Records contained in a dataset
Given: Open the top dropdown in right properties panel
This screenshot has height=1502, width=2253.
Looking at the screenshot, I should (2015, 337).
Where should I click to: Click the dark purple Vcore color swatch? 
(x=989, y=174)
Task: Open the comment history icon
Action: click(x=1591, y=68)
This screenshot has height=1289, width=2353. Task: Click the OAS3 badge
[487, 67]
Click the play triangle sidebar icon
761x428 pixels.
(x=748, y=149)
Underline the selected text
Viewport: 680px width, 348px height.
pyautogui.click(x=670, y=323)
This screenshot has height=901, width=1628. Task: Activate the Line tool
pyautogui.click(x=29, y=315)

What needs to be done:
Each record must be printed again, word for word, with nothing dropped.

Solution to the exercise:
Given: Open the top dropdown in right properties panel
This screenshot has height=1502, width=2253.
Looking at the screenshot, I should (2015, 337).
Where should I click to: Click the dark purple Vcore color swatch? 
(x=989, y=174)
Task: Open the comment history icon
Action: click(x=1591, y=68)
This screenshot has height=1289, width=2353. Task: Click the OAS3 badge
[487, 67]
Click the play triangle sidebar icon
761x428 pixels.
(x=748, y=149)
Underline the selected text
Viewport: 680px width, 348px height.
pyautogui.click(x=670, y=323)
This screenshot has height=901, width=1628. Task: Activate the Line tool
pyautogui.click(x=29, y=315)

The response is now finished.